#### Dataset excerpts ####
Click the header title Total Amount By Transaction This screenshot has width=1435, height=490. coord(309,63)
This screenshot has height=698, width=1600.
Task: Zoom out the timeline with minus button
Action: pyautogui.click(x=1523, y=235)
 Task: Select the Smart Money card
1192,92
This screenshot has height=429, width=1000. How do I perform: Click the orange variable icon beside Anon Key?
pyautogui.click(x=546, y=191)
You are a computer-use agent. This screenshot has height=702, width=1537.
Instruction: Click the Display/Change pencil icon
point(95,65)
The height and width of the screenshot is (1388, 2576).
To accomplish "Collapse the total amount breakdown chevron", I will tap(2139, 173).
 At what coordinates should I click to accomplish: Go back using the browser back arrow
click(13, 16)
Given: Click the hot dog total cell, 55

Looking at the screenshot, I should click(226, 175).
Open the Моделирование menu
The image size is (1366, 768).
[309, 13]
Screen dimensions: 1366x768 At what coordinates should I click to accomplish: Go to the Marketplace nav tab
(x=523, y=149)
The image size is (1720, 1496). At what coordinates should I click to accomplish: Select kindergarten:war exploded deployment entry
####
◆ Aim of the task
Extract every line from the one containing "The height and" through the last line of the data, inclusive, exactly as written.

◆ Response for this exercise
The height and width of the screenshot is (1388, 2576).
To accomplish "Collapse the total amount breakdown chevron", I will tap(2139, 173).
 At what coordinates should I click to accomplish: Go back using the browser back arrow
click(13, 16)
Given: Click the hot dog total cell, 55

Looking at the screenshot, I should click(226, 175).
Open the Моделирование menu
The image size is (1366, 768).
[309, 13]
Screen dimensions: 1366x768 At what coordinates should I click to accomplish: Go to the Marketplace nav tab
(x=523, y=149)
The image size is (1720, 1496). At what coordinates should I click to accomplish: Select kindergarten:war exploded deployment entry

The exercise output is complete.